The intense, personal faith forged in the revival gradually became intertwined with, and in many ways subsumed by, what historian T. Dunbar Moodie has termed Afrikaner “civil religion”.13 This was a potent ideology that fused Reformed theology with a radical, ethnic nationalism.

The belief in a God-ordained national destiny, confirmed in the crucible of the camps, was harnessed to a political project that sought not only cultural survival but political dominance.13 Over the ensuing decades, theologians and nationalist intellectuals would build upon this foundation, arguing that God had created nations as separate entities with a divine right to preserve their purity.13

This ideology provided the theological justification for the policy of segregation, which became church dogma by 1939 and, after the National Party’s victory in 1948, was codified into the system of apartheid.13

The 1900-1902 revival among the Boer prisoners of war was, by all accounts, a genuine and powerful movement of the human spirit in response to immense suffering.

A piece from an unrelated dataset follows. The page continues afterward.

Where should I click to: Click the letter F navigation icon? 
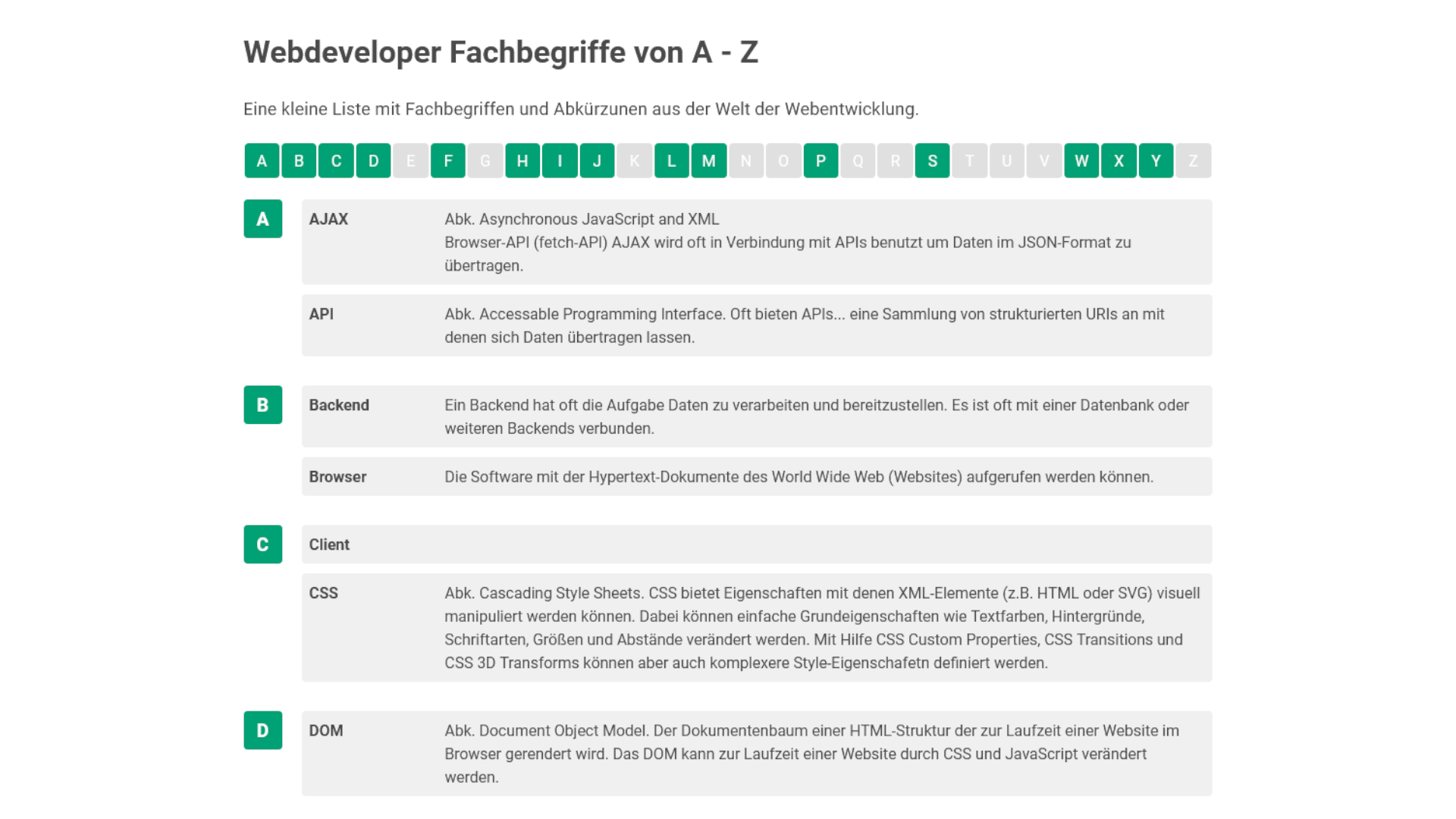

It brought profound comfort, purpose, and transformation to thousands of defeated men, sparking a missionary movement that reshaped the Dutch Reformed Church. Yet, its legacy is deeply and tragically ambiguous. The spiritual energy that renewed a people’s hope also provided the moral and theological fuel for an ideology of ethnic nationalism that would ultimately lead to the oppression of millions.

The historical line from a prayer meeting in a Ceylon POW camp to the segregated benches of apartheid-era South Africa is a sobering testament to the complex and often perilous intersection of faith, trauma, and the construction of national identity.